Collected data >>
BEGIN

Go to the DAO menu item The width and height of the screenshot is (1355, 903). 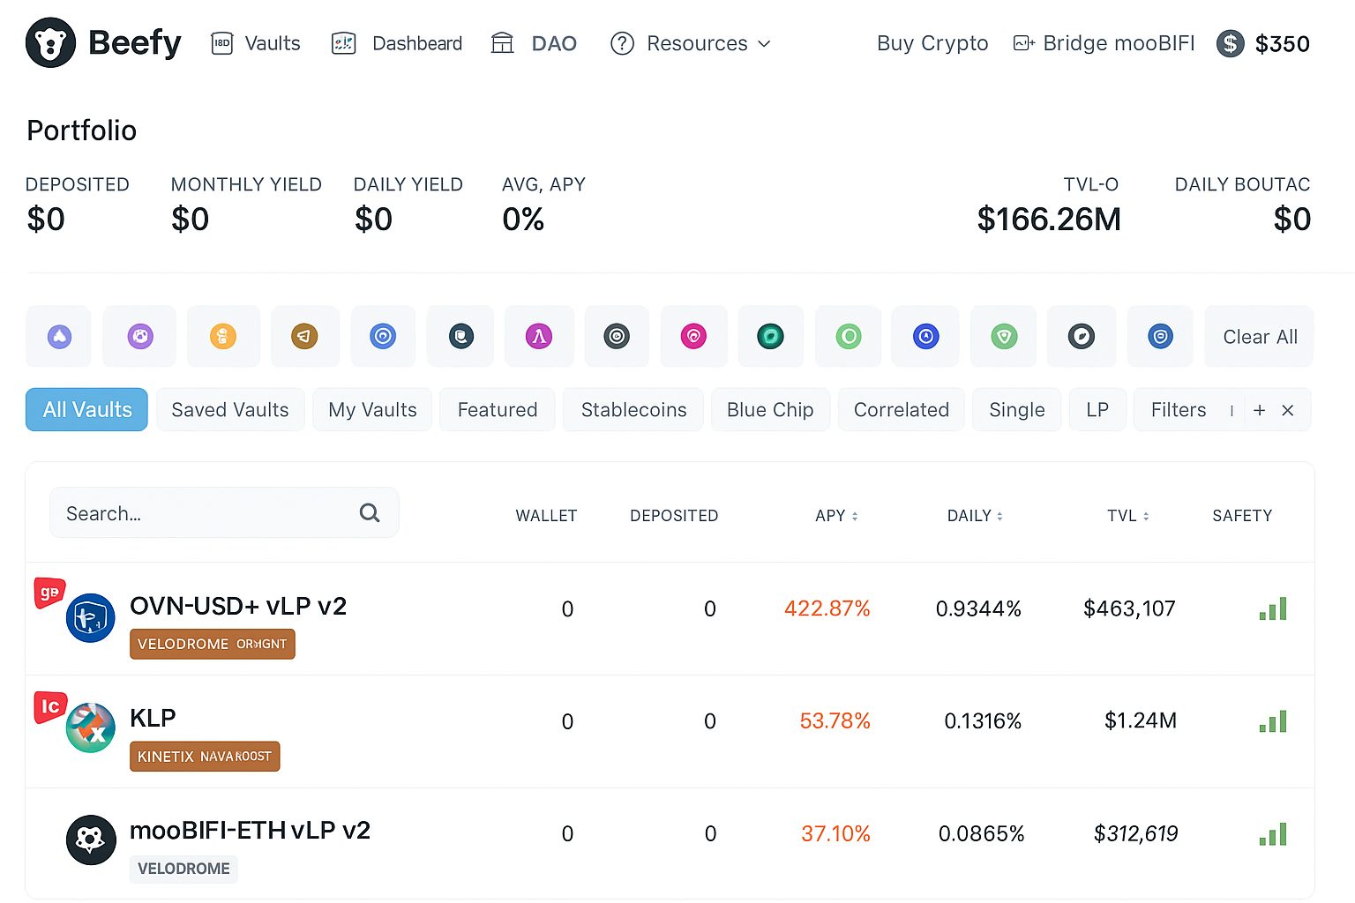(x=535, y=43)

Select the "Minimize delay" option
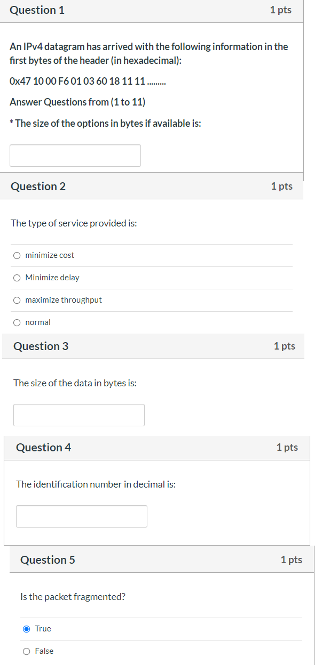(x=17, y=278)
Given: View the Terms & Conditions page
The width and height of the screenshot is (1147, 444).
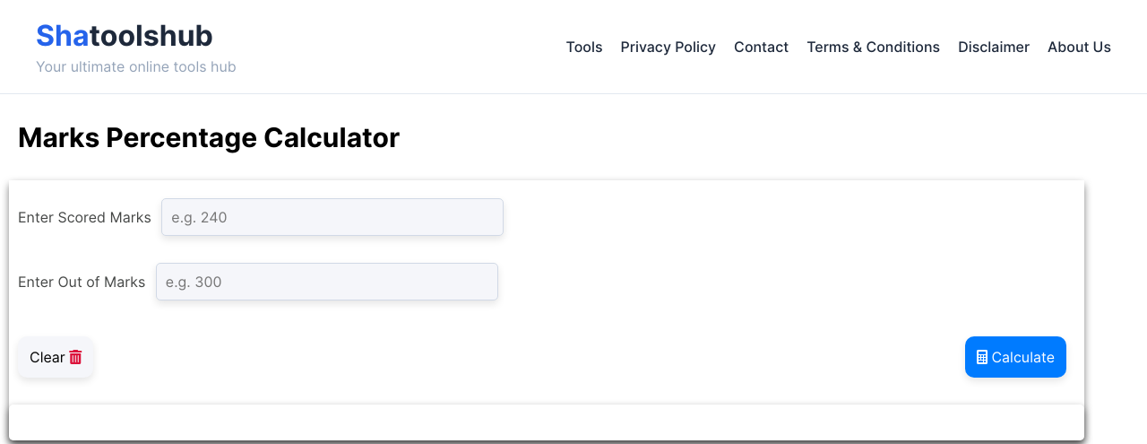Looking at the screenshot, I should (873, 47).
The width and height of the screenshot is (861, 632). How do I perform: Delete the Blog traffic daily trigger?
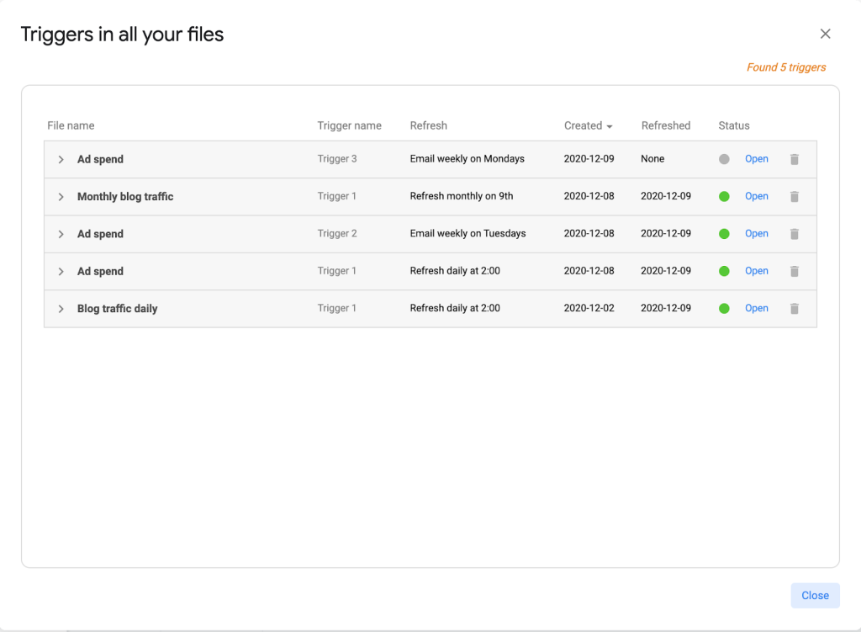[x=794, y=309]
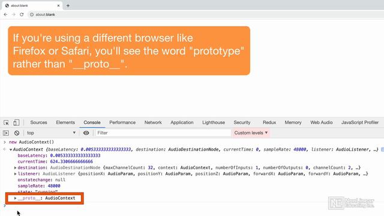Expand the __proto__ AudioContext entry
384x216 pixels.
tap(15, 198)
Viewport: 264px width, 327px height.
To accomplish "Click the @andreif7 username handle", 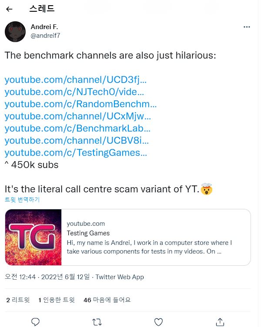I will [x=45, y=36].
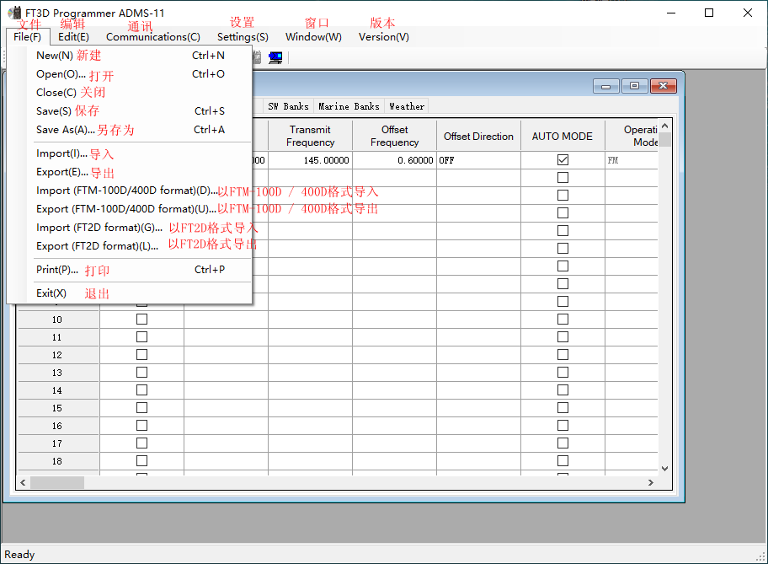The height and width of the screenshot is (564, 768).
Task: Uncheck AUTO MODE checkbox in first row
Action: pos(563,160)
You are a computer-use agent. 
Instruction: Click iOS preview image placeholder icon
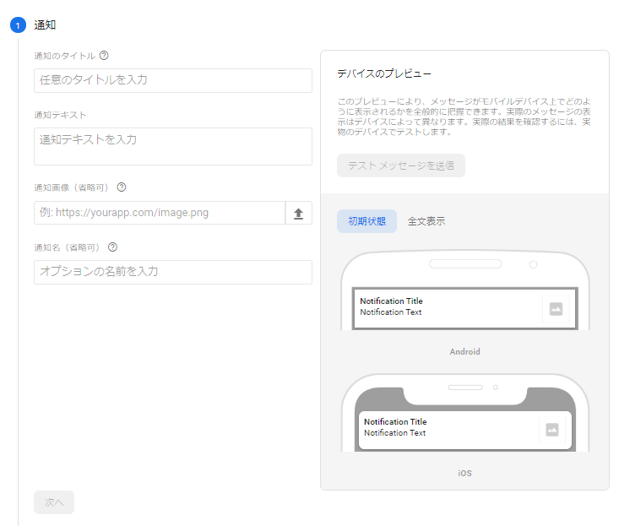552,430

END

Exercise description >> Exact copy, no pictures. Write out the lines in the entries above, starting with the line with "Given: View the Terms & Conditions page" and going on through the line with "Viewport: 264px width, 327px height.", keeping both.

Result >>
Given: View the Terms & Conditions page
The width and height of the screenshot is (1147, 444).
Looking at the screenshot, I should (873, 47).
The width and height of the screenshot is (861, 632). How do I perform: Delete the Blog traffic daily trigger?
[x=794, y=309]
Expand the __proto__ AudioContext entry
384x216 pixels.
tap(15, 198)
Viewport: 264px width, 327px height.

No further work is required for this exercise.